Speaker AAccording to an Instacart press release, Instacart yesterday announced the launch of its AI powered smart carts at Wegmans DeWitt store in Syracuse, New York.
Speaker AThis marks the first deployment of caper carts at Wegmans as part of an initial store program offering customers a smarter, more seamless way to shop in store.
Speaker ACaper carts, for those who have not been listening to Omnitop regularly for the past five or so years, enable customers to track their spending and checkout seamlessly.
Speaker AKaper carts automatically recognize items as they are dropped into the cart and customers can bag as they shop.
Speaker ATapping signals from an array of capercard cameras, a digital scale and location sensors, Wegmans customers can log into their shoppers club account on the cart screen in order to shop with the caper cart.
Speaker AAnd my question for you is, is Wegmans Capercart pilot a sign that will that we will soon all be shopping grocery stores via smart carts?

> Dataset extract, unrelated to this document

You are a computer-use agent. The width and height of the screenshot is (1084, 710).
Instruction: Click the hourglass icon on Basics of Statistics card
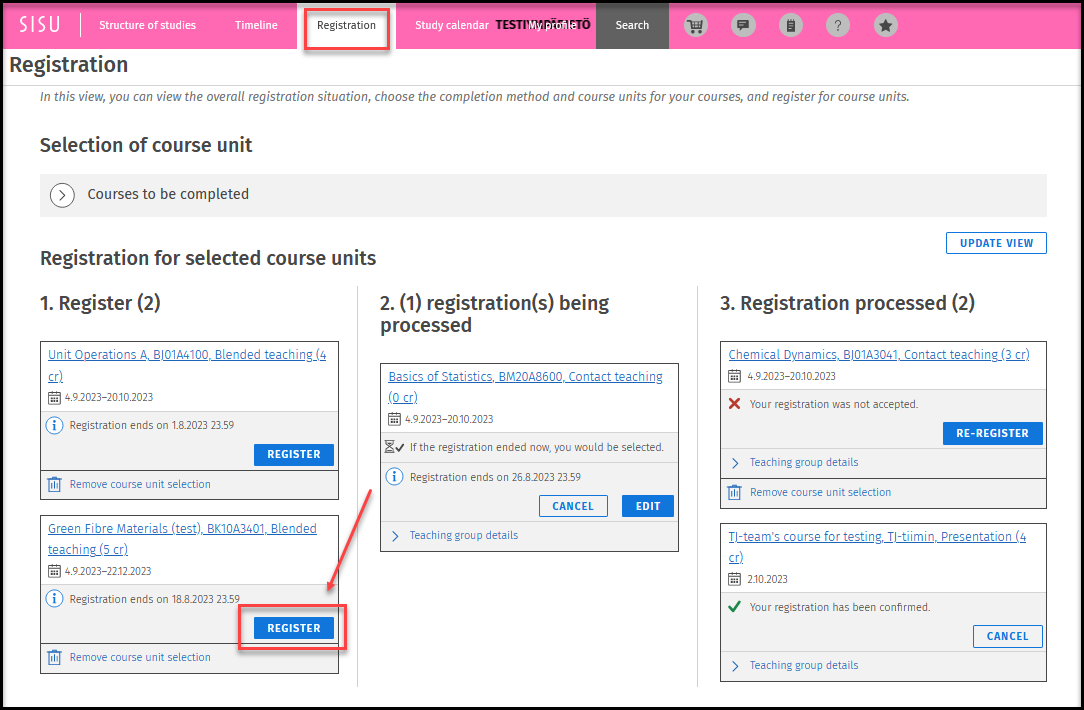(396, 447)

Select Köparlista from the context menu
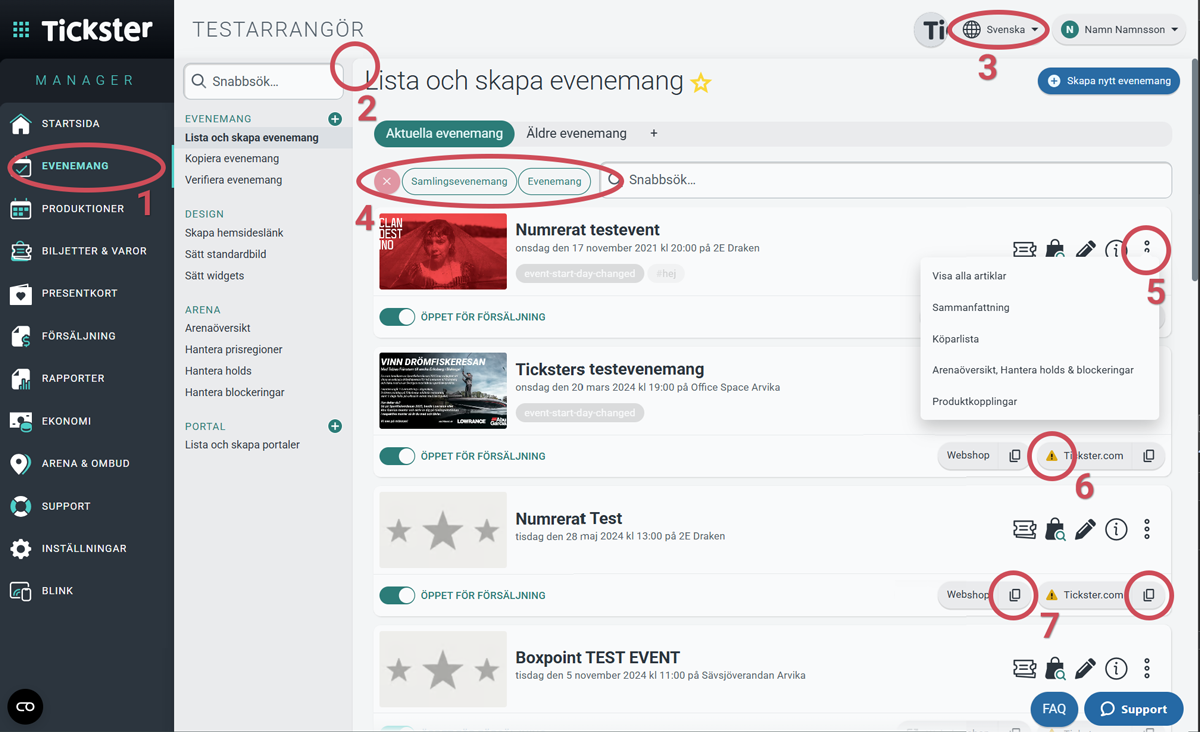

Speaker AWhat do you think?
Speaker BYou know, I don't know that that's what this indicates.
Speaker BAs we told David McIntosh at Shop Talk Europe, I love David.
Speaker BI even suggested that he become Fiji Simo's CEO successor at Instacart.
Speaker BI think he's doing really smart things, but I would say I'm still kind of what the kids would say mid on smart cards.
Speaker BAnd specifically in this, in this use case, I wasn't able to see the current checkout scenario at Wegmans and DeWitt.
Speaker BLike I did some research and tried to see if we could see, see what that setup looks like.
Speaker BSo I'm just going off of my experience from the Astroplace store and I think what is really important for Wegmans right now in that store and I imagine in a lot of the other stores with as, as beloved as they are as a retailer is that it's all about throughput, getting the most people, especially during those high traffic times, through the store as quickly as possible.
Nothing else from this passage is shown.